■ Problem to solve:
Print each entry exactly, all the way through.

■ Exercise inputs:
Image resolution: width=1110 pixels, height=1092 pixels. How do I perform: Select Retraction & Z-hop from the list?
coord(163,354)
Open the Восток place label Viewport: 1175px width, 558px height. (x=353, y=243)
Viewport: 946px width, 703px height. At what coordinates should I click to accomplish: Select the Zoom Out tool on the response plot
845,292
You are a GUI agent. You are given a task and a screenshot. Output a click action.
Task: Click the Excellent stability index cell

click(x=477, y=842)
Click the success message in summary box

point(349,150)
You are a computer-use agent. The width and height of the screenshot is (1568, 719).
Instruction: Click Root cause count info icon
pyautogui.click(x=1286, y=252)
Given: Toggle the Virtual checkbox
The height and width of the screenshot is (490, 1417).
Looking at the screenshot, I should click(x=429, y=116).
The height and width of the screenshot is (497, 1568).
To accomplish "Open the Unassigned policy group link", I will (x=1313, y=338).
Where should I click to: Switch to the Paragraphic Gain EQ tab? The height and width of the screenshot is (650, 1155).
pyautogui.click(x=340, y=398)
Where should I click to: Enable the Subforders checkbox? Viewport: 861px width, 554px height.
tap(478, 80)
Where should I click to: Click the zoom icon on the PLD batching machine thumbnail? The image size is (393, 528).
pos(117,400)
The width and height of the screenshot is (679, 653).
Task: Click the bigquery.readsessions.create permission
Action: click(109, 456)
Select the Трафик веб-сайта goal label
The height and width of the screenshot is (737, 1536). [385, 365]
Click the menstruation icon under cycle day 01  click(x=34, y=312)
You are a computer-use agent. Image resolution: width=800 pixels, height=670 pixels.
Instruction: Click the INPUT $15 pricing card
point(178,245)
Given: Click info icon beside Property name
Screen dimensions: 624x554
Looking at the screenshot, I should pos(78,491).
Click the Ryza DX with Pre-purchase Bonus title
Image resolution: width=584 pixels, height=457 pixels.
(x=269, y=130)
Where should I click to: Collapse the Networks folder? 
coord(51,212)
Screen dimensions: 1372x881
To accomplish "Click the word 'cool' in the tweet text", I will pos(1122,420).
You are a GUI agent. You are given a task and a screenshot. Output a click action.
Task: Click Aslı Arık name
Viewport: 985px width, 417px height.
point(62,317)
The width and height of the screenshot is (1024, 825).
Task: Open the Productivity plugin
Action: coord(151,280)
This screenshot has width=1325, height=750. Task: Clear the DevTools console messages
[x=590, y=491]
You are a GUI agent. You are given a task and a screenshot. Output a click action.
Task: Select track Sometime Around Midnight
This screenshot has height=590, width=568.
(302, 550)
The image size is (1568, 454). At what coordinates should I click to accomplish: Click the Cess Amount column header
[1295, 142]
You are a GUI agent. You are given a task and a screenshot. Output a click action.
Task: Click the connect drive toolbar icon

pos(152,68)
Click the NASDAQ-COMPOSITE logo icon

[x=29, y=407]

■ Solution below:
Image resolution: width=1110 pixels, height=1092 pixels. How do I perform: Select Retraction & Z-hop from the list?
coord(163,354)
Open the Восток place label Viewport: 1175px width, 558px height. (x=353, y=243)
Viewport: 946px width, 703px height. At what coordinates should I click to accomplish: Select the Zoom Out tool on the response plot
845,292
You are a GUI agent. You are given a task and a screenshot. Output a click action.
Task: Click the Excellent stability index cell

click(x=477, y=842)
Click the success message in summary box

point(349,150)
You are a computer-use agent. The width and height of the screenshot is (1568, 719).
Instruction: Click Root cause count info icon
pyautogui.click(x=1286, y=252)
Given: Toggle the Virtual checkbox
The height and width of the screenshot is (490, 1417).
Looking at the screenshot, I should click(x=429, y=116).
The height and width of the screenshot is (497, 1568).
To accomplish "Open the Unassigned policy group link", I will (x=1313, y=338).
Where should I click to: Switch to the Paragraphic Gain EQ tab? The height and width of the screenshot is (650, 1155).
pyautogui.click(x=340, y=398)
Where should I click to: Enable the Subforders checkbox? Viewport: 861px width, 554px height.
tap(478, 80)
Where should I click to: Click the zoom icon on the PLD batching machine thumbnail? The image size is (393, 528).
pos(117,400)
The width and height of the screenshot is (679, 653).
Task: Click the bigquery.readsessions.create permission
Action: click(109, 456)
Select the Трафик веб-сайта goal label
The height and width of the screenshot is (737, 1536). [385, 365]
Click the menstruation icon under cycle day 01  click(x=34, y=312)
You are a computer-use agent. Image resolution: width=800 pixels, height=670 pixels.
Instruction: Click the INPUT $15 pricing card
point(178,245)
Given: Click info icon beside Property name
Screen dimensions: 624x554
Looking at the screenshot, I should pos(78,491).
Click the Ryza DX with Pre-purchase Bonus title
Image resolution: width=584 pixels, height=457 pixels.
(x=269, y=130)
Where should I click to: Collapse the Networks folder? 
coord(51,212)
Screen dimensions: 1372x881
To accomplish "Click the word 'cool' in the tweet text", I will pos(1122,420).
You are a GUI agent. You are given a task and a screenshot. Output a click action.
Task: Click Aslı Arık name
Viewport: 985px width, 417px height.
point(62,317)
The width and height of the screenshot is (1024, 825).
Task: Open the Productivity plugin
Action: coord(151,280)
This screenshot has width=1325, height=750. Task: Clear the DevTools console messages
[x=590, y=491]
You are a GUI agent. You are given a task and a screenshot. Output a click action.
Task: Select track Sometime Around Midnight
This screenshot has height=590, width=568.
(302, 550)
The image size is (1568, 454). At what coordinates should I click to accomplish: Click the Cess Amount column header
[1295, 142]
You are a GUI agent. You are given a task and a screenshot. Output a click action.
Task: Click the connect drive toolbar icon

pos(152,68)
Click the NASDAQ-COMPOSITE logo icon

[x=29, y=407]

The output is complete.